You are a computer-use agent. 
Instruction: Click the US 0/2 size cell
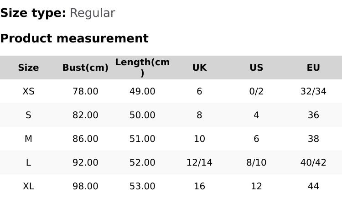[x=256, y=91]
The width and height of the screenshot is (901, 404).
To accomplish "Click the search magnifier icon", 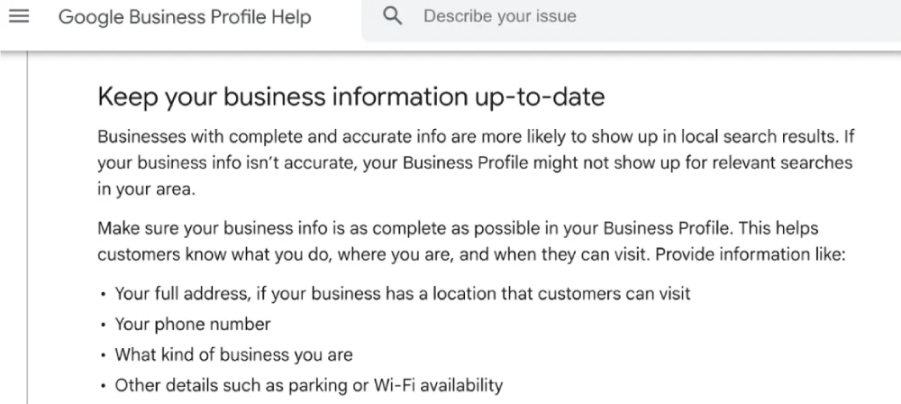I will (x=393, y=16).
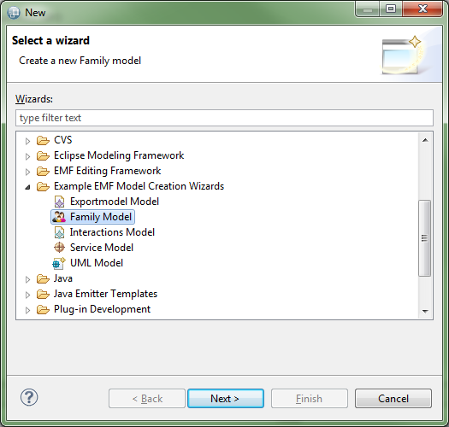This screenshot has width=449, height=427.
Task: Collapse Example EMF Model Creation Wizards
Action: pyautogui.click(x=27, y=187)
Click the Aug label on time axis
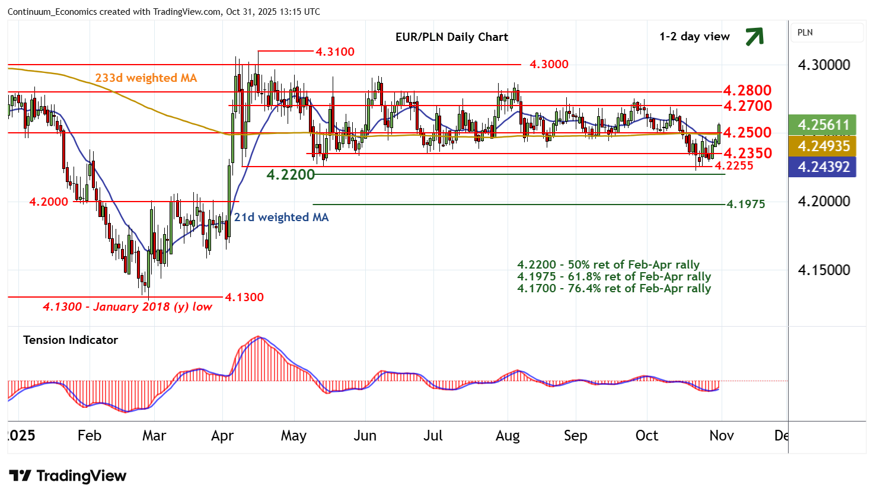 pos(508,436)
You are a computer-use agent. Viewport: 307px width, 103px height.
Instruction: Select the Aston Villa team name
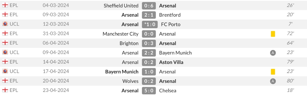click(171, 62)
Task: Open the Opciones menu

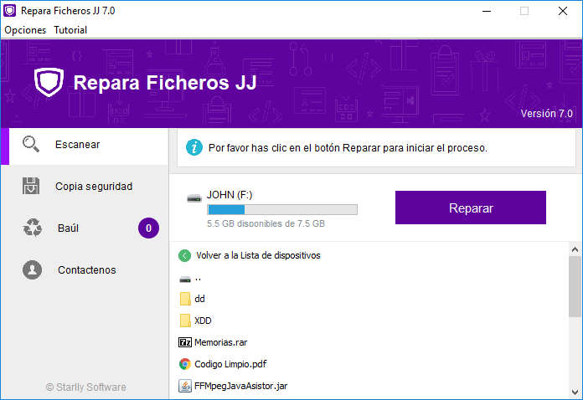Action: point(25,30)
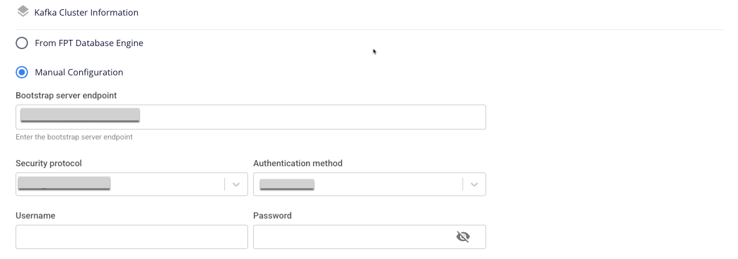The image size is (738, 259).
Task: Click the Bootstrap server endpoint field label
Action: 66,95
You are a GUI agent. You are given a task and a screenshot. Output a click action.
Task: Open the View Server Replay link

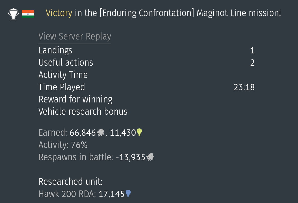point(75,37)
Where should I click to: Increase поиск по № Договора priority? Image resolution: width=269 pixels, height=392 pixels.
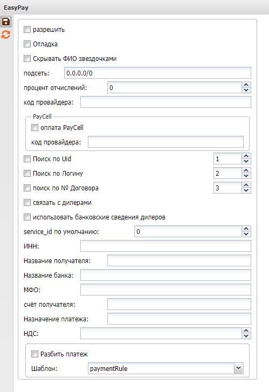[246, 185]
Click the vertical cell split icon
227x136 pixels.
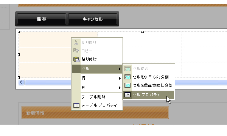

+ + + + + + +

# [Requirement]
Extract all lines of the records above that include "computer".

# [Your response]
You are a computer-use agent. 
You are a computer-use agent. Viewport: 307px width, 103px height.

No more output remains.